TEXT |
######
ITAC set a deadline for interested parties to comment
by 19 January
2021,
RESPONSE
BY LUCKY CEMENT:
[27]
Lucky Cement, like all foreign manufacturers of the subject product
from Pakistan, received a questionnaire from ITAC to complete.
Lucky
Cement requested an extension to complete the questionnaire and ITAC
granted the request and Lucky Cement submitted the completed
questionnaire on 2 February 2021.
[28]
ITAC issued a
deficiency letter
to Lucky Cement on 15 February
2021 and Lucky Cement responded on 22 February 2021 submitting its
Deficiency Resubmission
,
by resubmitting its first
exporter submission amended and supplemented in light of ITAC’s
queries and request for clarification.
ITAC verified the information
supplied in the questionnaire between 24 and 26 March 2021 and
thereafter issued Lucky Cement with
the
Verification Report
.
[29]
Lucky Cement again provided a comprehensive verification explaining
its production process, storage of products, packaging,
accounting
system and its sales of cement. Lucky Cement made adjustment
proposals to ITAC to consider.
[30]
ITAC sent its verification report to XA International Trade (“XA”)
who acted as Lucky Cement’s advisor. The
Verification Report
stated that Lucky Cement’s proposed adjustments to the normal
value and the SACU export price of its
cement has been verified and
found to be correct. The verification process however does not
constitute a decision of determination
by ITAC.
######
SUPPLIED INFORMATION |
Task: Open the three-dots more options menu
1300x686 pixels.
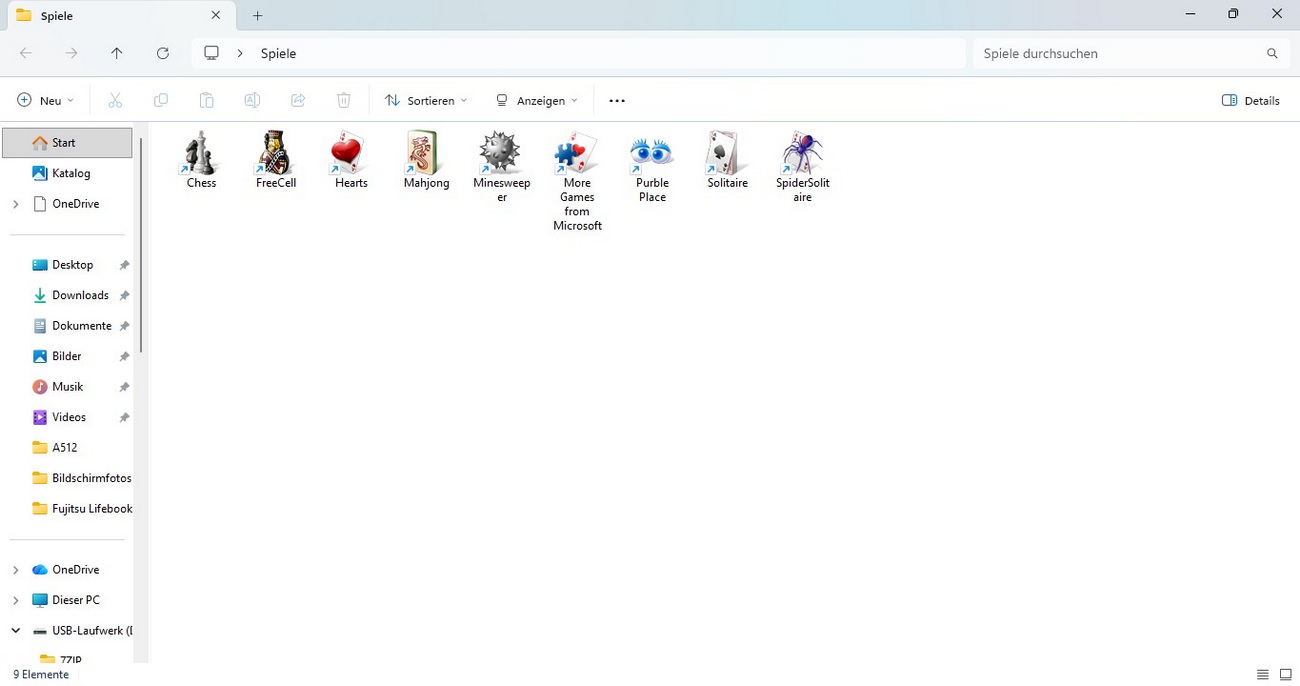Action: click(617, 100)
######
SET TASK 1 |
In the text about Lucky Cement, on what date did Lucky Cement submit its completed questionnaire to ITAC?
SET TASK 2 |
Turn the paragraph of the text about Lucky Cement that begins "ITAC issued a deficiency letter" into a short bulleted list that keeps its dates and main facts.

PROBLEM SOLUTION 1 |
2 February 2021

PROBLEM SOLUTION 2 |
- On 15 February 2021, ITAC sent Lucky Cement a deficiency letter.
- On 22 February 2021, Lucky Cement answered with its Deficiency Resubmission: its first exporter submission, amended and supplemented to address ITAC's queries and request for clarification.
- ITAC verified the questionnaire information from 24 to 26 March 2021.
- ITAC then issued Lucky Cement the Verification Report.